Barge Ramos: A well-made Barong Tagalog should have a well-cut collar that fits comfortably around the neck. It should neither be too loose, not too tapered around the body. And of course it should exude an feeling of elegance.
Dominique James: From a design perspective, what have been the challenges you’ve encountered when updating the design of the Barong Tagalog that makes it still relevant for the modern times?
Barge Ramos: I’d like to think that the barongs I design are an alternative to the conventional, traditional and quite possibly boring ones that most Filipino men are seen in. In our Filipino culture, most Filipino men would want to look like the next one, not wanting to be different or to stand out of line. But times change, as well as lifestyles. Media, technology, even current events in the world are now changing how we think, how we live. There is still, of course a delicate balance between innovation and disaster. This is where the designer’s sense of style comes in.
Dominique James: The Barong Tagalog can be considered as a unisex outfit and can be worn by both the men and women. Is there a distinct difference between the two? If women can wear an appropriately designed Barong Tagalog, how does it differ from the traditional women’s baro at saya? What are the occassions when it is more appropriate for women to wear the Barong Tagalog over the baro at saya, or vice versa?
Barge Ramos: A lot of designers have made barongs for women. Since barong fabrics are light and translucent, with delicate hand-embroidery, barongs lend themselves easily to become shirt tunics for women. It’s simply a matter of silhouette, shape and construction, and of course the details. But when the invitation to an event says Filipiniana, the more appropriate dress code for women is the terno or the baro’t saya. But then again, I wouldn’t put it past some smart women to come in sleek silk pants and a colored barong tunic!
Dominique James: Is there a place for the Barong Tagalog and/or its derivative in the casual, dress-down fashion sense of Filipinos today? Can the formal Barong Tagalog be correctly, appropriately, and even successfully be adapted as casual, day-to-day clothing?
Barge Ramos: The Barong Tagalog has, in fact, seeped down to everyday wear for Filipinos, in the form of linen shirts, with either short or long sleeves. There was a time when hanky-cotton fabric was used for daytime barongs, and this was literally and figuratively a cool way to wear a barong in a tropical country.
Dominique James: Can a Barong Tagalog be designed and created by using other fabrics or materials and still be essentially considered a Barong Tagalog?

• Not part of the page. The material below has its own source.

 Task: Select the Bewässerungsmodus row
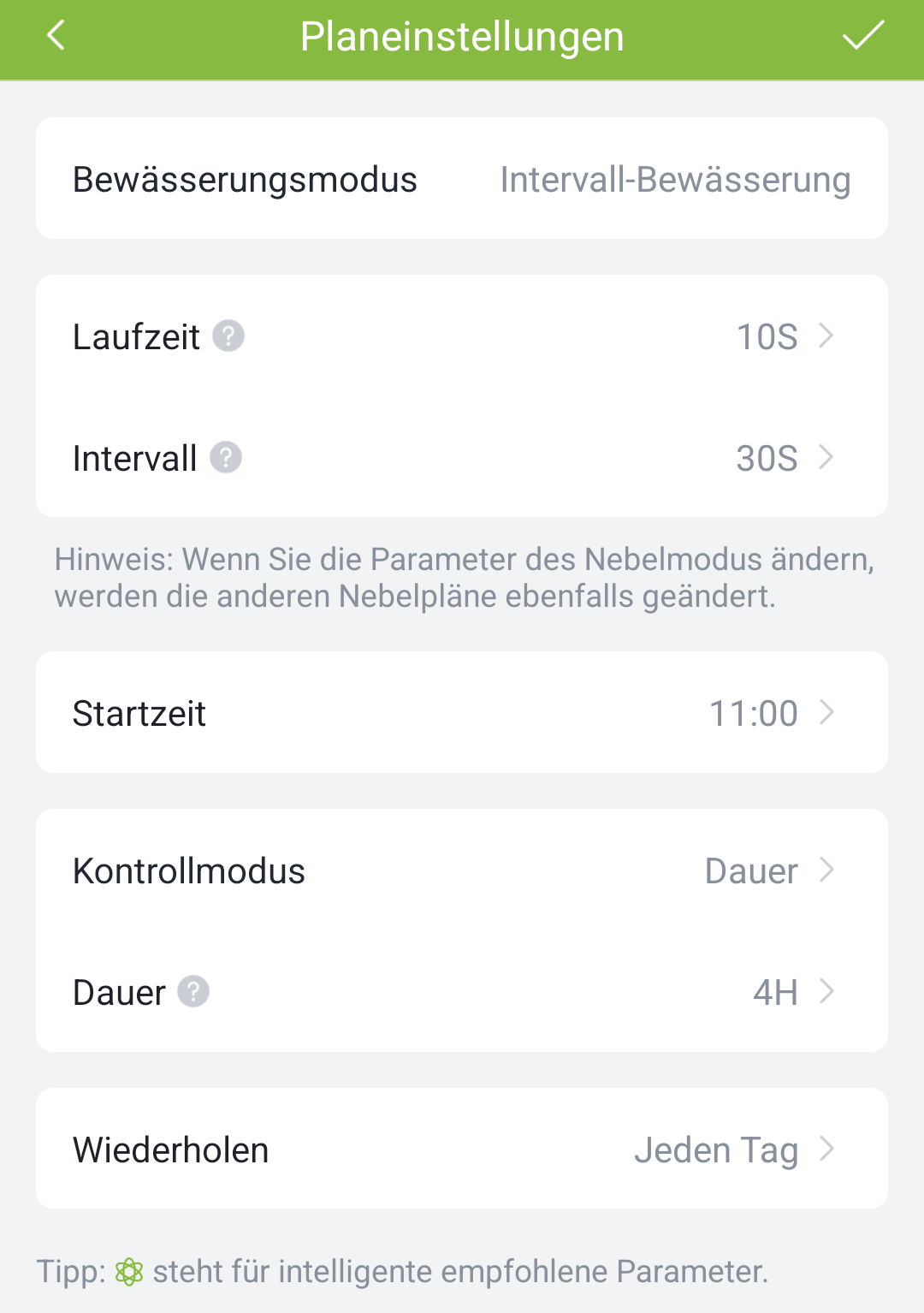(x=462, y=178)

Barge Ramos: Fashion today is dictated to a huge extent by technology. Newer and newer fabrics, designed to meet the needs of contemporary lifestyles, are being created. We see this happening in fashion shows and pictorials in glossy magazines all over. It would be very interesting to see what new fabrics could be utilized for the Barong Tagalog.
Dominique James: In terms of how it is made and how it is being worn as a formal wear, do you think that the Barong Tagalog is still being treated with as much respect and reverence today as it used to be? Why or why not?

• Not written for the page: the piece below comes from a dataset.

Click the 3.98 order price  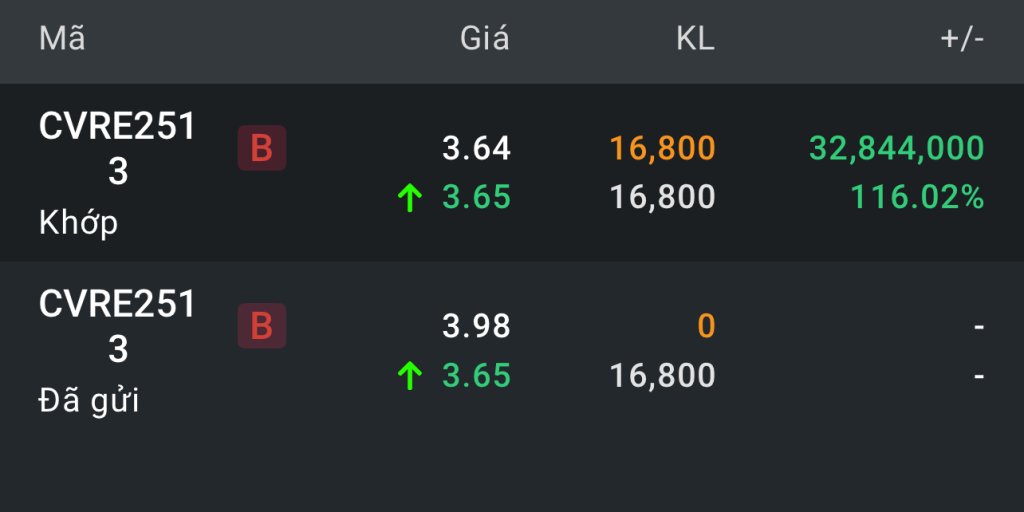coord(476,326)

Barge Ramos: Why not, if a stretch cotton fabric, matched with stretch embroidery, can be made into a modern barong for the modern Filipino? Ideas are as limitless as one’s imagination.

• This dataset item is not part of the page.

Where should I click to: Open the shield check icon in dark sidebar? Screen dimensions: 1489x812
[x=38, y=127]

Dominique James: In general, how has the Barong Tagalog, as a national dress, evolved? And how do you see it evolving in the hands of the young designers whose work will be patronized and worn by the future generation?
Barge Ramos: My book PINOY DRESSING, Weaving Culture into Fashion delves into traditional ways of dressing in the different regions of the Philippines, and how these can be translated into contemporary wear for the new generation of Filipinos. It would greatly make me happy to see how the younger breed of designers take up the challenge and re-create the Barong Tagalog. As if they were designing it for the very first time.